Bei der Manie zeigt der Betroffene eine übermässig gesteigerte Aktivität und eine übersteigert gute Stimmungslage. Die Depression ist durch antriebslose Phasen mit gedrückter Stimmung gekennzeichnet.
Heute wird ein manisch-depressive Betroffener standardmässig mit sogenannten Mood-Stabilizern (''Stimmungs-Stabilisatoren'') wie z.B. Lithium, Valproat oder Carbamazepin behandelt. Damit will man das erhöhte Suizid-Risiko (Gefahr zu Selbststötung) in den manischen Phasen möglichst verhindern.
Die meisten Betroffenen leiden aber mehr unter den depressiven Phasen, sodass viele Ärzte zusätzlich Antidepressiva verordnen. Meistens werden Antidepressiva eingesetzt, die sich bei Depressionen als wirksam erwiesen haben und dafür auch zugelassen sind. Obwohl sie für bipolare Störungen nicht zugelassen sind, werden solche Antidepressiva bei dieser Erkrankung ebenfalls eingesetzt; deshalb nennt man sie ''off-label-Medikamente''. Noch gibt es zu wenig Studien, welche die Sicherheit solcher ''off-label-Medikamente'' untersucht haben.
Die Autoren der Systematic Treatment Enhancement Program for Bipolar Disorder-Studie (STEP-BD-Studie) wollten wissen, wie sicher die Antidepressiva wirken; mit Sicherheit meinen sie, wie gross das Suizid-Risiko bei manisch-depressive Patienten unter zusätzlichen Antidepressiva ist.

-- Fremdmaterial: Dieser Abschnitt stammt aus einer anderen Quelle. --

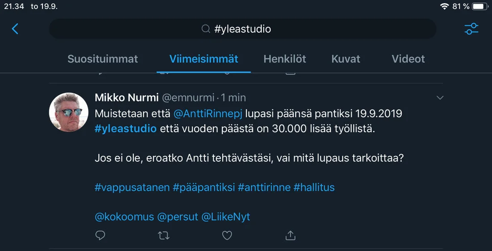Open the @kokoomus profile mention
Viewport: 492px width, 251px height.
(x=124, y=217)
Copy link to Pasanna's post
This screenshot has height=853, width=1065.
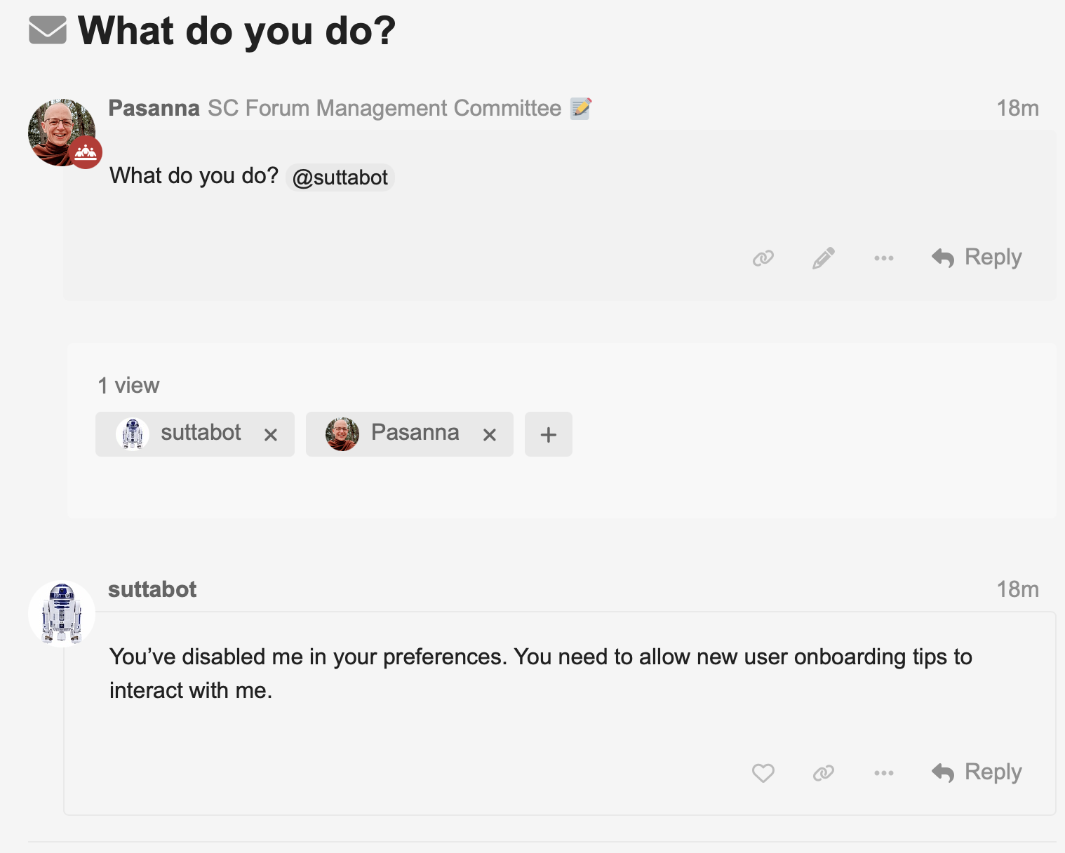[x=763, y=258]
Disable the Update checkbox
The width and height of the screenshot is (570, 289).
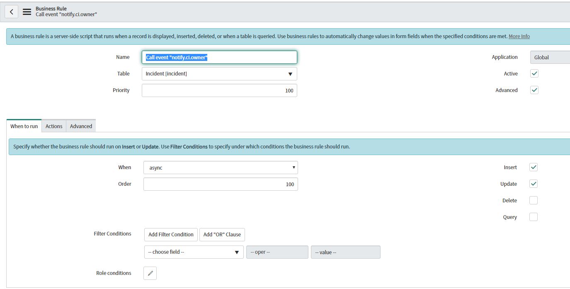(534, 184)
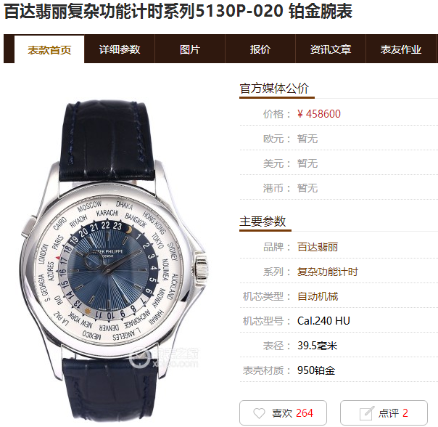Viewport: 438px width, 427px height.
Task: Open the 点评 2 reviews button
Action: [x=384, y=412]
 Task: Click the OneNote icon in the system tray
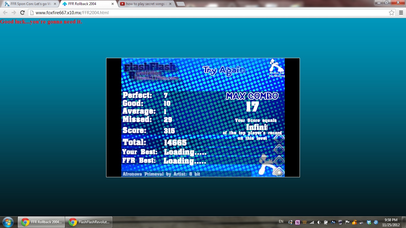297,222
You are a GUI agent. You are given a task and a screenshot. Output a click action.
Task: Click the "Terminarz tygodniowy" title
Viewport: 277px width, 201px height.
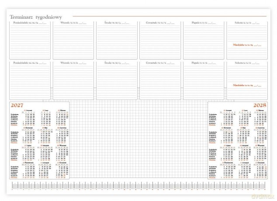(36, 17)
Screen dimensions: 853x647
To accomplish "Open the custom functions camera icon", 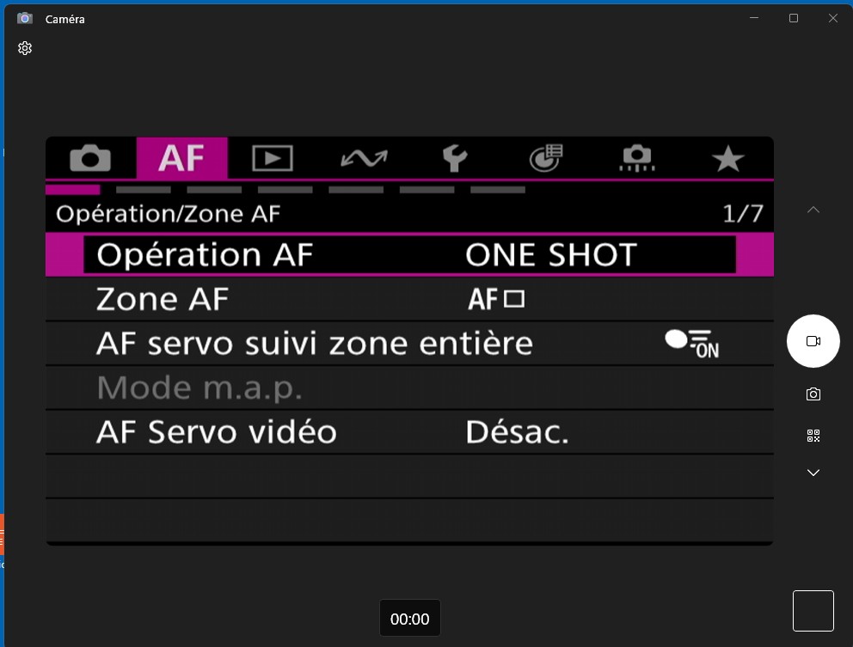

An der 26-wöchigen Studie nahmen 366 Patienten aus 22 verschiedenen amerikanischen Gesundheitszentren teil. Die Teilnehmer wurden von Ärzten behandelt, die sich auf die Behandlung von Patienten mit bipolaren Störungen spezialisiert hatten.

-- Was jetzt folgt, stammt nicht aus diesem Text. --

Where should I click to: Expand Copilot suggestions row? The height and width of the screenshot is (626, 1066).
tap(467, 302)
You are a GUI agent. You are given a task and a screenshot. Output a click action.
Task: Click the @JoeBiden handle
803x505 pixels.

Erst wurden die Teilnehmer mit einer optimalen Dosis Mood-Stabilizer behandelt. Später bekamen die Patienten zusätzlich ein Antidepressivum oder ein Placebo (Scheinmedikament). Als Antidepressiva wurde entweder Paroxetin oder Bupropion gegeben. Diese Wirkstoffe werden in den USA am häufigsten ''off-label'' bei bipolaren Störungen eingesetzt.
Suizid-Risiko, aber keine Todesfälle
In beiden Gruppen mussten 3 Patienten wegen suizidaler Gedanken hospitalisiert werden. Es gab aber keine Todesfälle.

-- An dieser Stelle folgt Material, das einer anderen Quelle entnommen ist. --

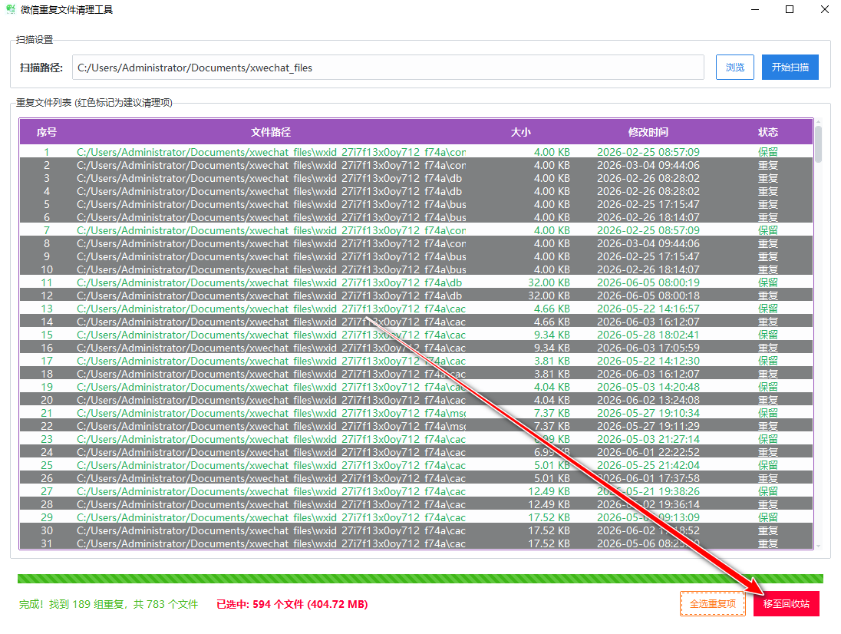Click the scrollbar down arrow of file list

pos(818,546)
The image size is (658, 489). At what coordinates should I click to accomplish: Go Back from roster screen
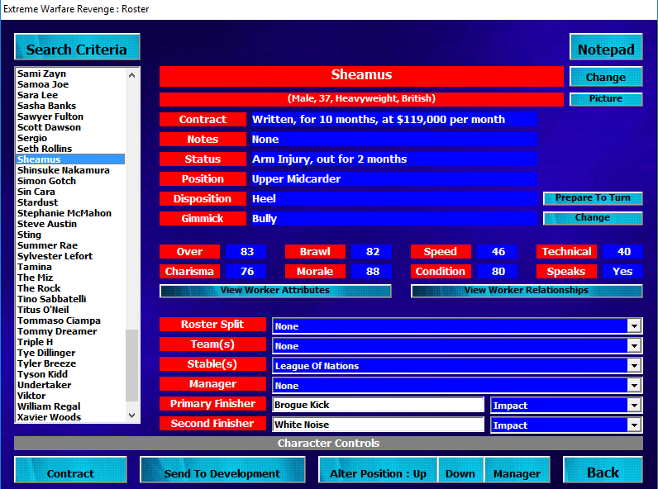pos(603,472)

Antidepressiva sind sicher, aber nicht heilend
Das primäre Ziel bei der Behandlung der Teilnehmer mit bipolaren Störungen war, die extremen Schwankungen zwischen den manischen und depressiven Phasen zu verhindern. Die Stimmungslage sollte über eine möglichst lange Zeit - über mindestens 8 Wochen - stabil sein. Dieses Ziel erreichten aber nur 24% der Teilnehmer unter zusätzlichen Antidepressiva und 27% unter Placebo.
Fazit der Autoren
Die optimale Einstellung mit Mood-Stabilizern mit zusätzlichen Antidepressiva scheint bei manisch-depressiven Patienten eine sichere Behandlungsmethode zu sein (kein erhöhtes Suizidrisiko).
Die Hoffnung, mit zusätzlichen Antidepressiva eine ausgeglichene Stimmungslage über längere Zeit zu erreichen, erfüllte sich jedoch nicht.
Für die Studienleiter heisst das, dass Patienten mit bipolaren Störungen in erster Linie optimal mit Mood-Stabilizern behandelt werden müssen. Antidepressiva helfen offensichtlich hinsichtlich der Heilung nicht wesentlich.